Además de las razones comunes y generales, que conciernen a todas las visiones septenarias del Apocalipsis, he aquí otras que conciernen más particularmente a esta primera visión de la que hablo.

1.º El mismo Profeta parece indicar claramente que hay algún misterio oculto en las palabras del Señor, y que todas las Iglesias están interesadas en descubrirlo, cuando, después de las advertencias dadas a cada uno de los Obispos, repite estas palabras hasta siete veces distintas: que el que tenga oídos, oiga lo que el Espíritu dice a las Iglesias.

2.º El título del libro, que lo califica de profecía, pertenece no menos a la visión de las siete estrellas y de los siete candeleros, que comprende los tres primeros capítulos, que a las otras visiones; esta primera visión es, pues, profética como las demás. Lo cual no sería así si no se refiriera más que a los Obispos del primer siglo, a quienes su libro está dirigido.
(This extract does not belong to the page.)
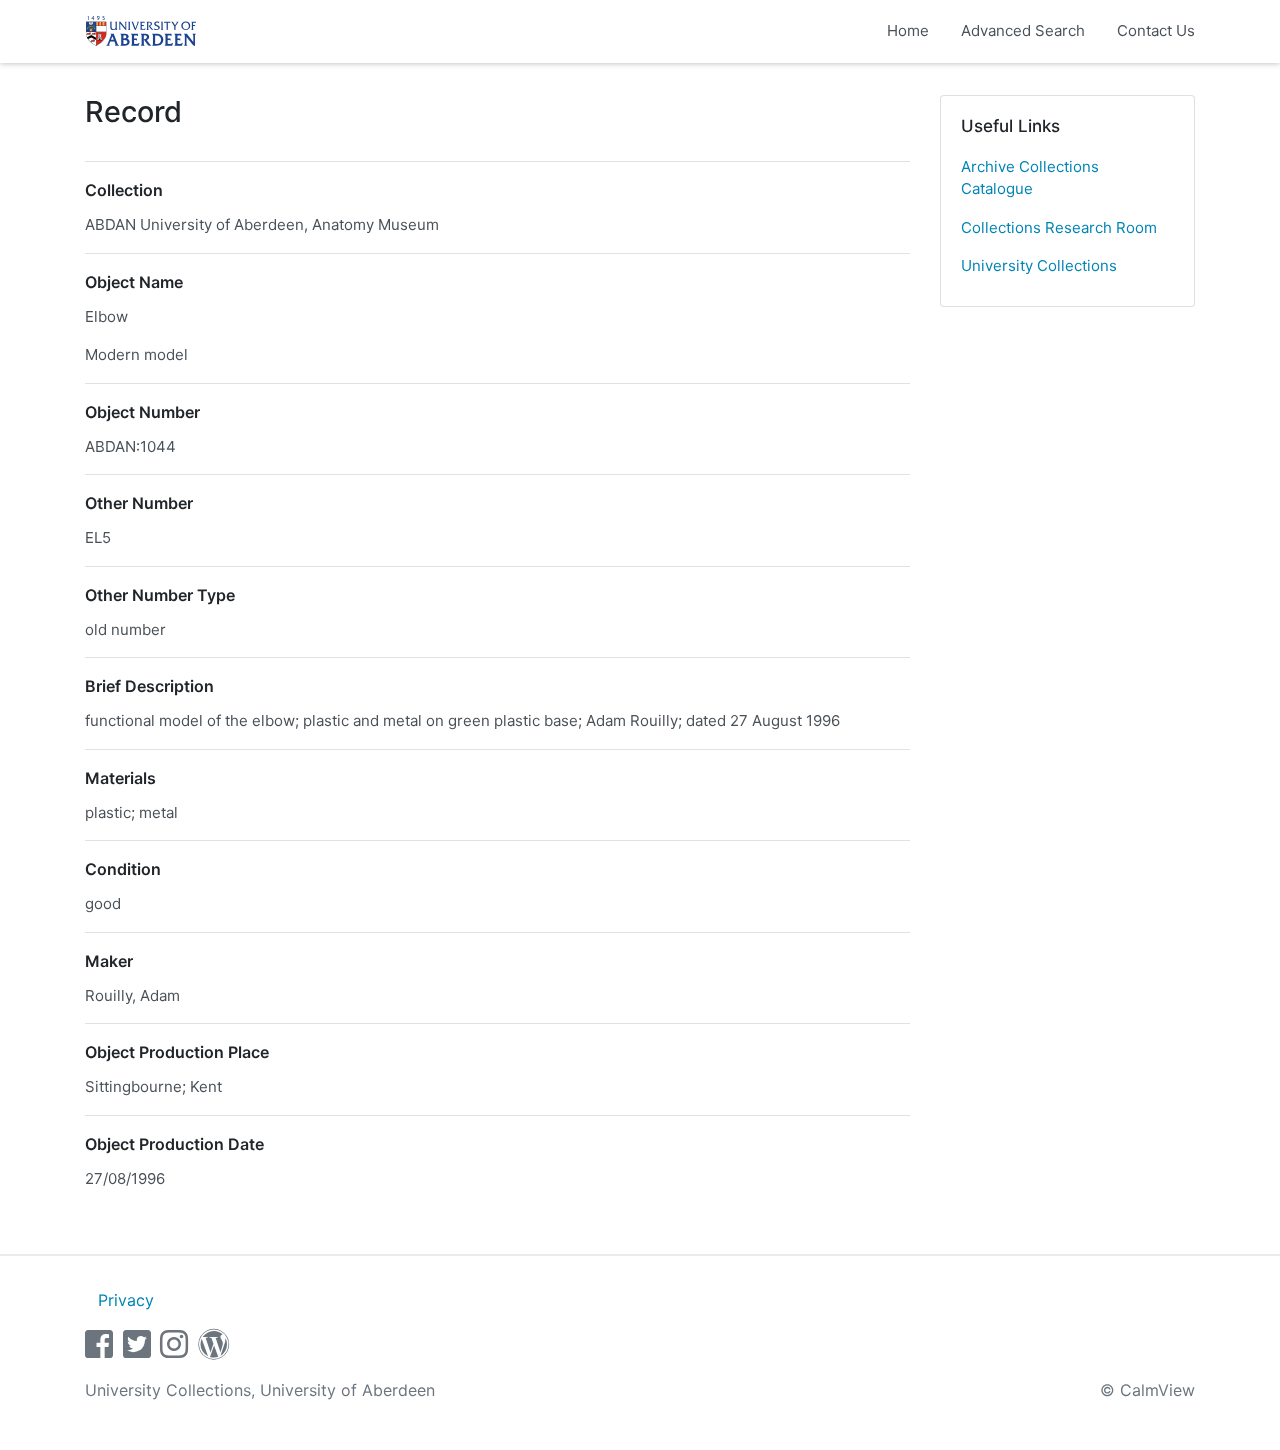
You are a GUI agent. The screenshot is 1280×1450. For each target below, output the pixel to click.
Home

3.º No hay nada, o casi nada, en las cosas dichas a los Obispos, que no pueda convenir a los de la edad a la que les atribuimos; hay, por el contrario, muchas cosas que no podrían convenir a los Obispos del tiempo del Apóstol. Se podrá ver esto en la explicación de los primeros capítulos.

4.º Si estas cosas debieran entenderse únicamente de los Obispos que vivían entonces, los reproches considerables que se hacen a algunos de ellos los habrían vuelto despreciables a los ojos de los pueblos, lo cual es poco conforme con el Espíritu de Dios y con la tierna caridad que caracterizaba de modo particular al Discípulo amado.

Omito a propósito, para no repetirme, otras razones que se encontrarán en la explicación del texto.

Regi saeculorum, immortali, invisibili, soli Deo, honor et gloria in saecula saeculorum. Amen.

En Aix-en-Provence, 5 de septiembre de 1803.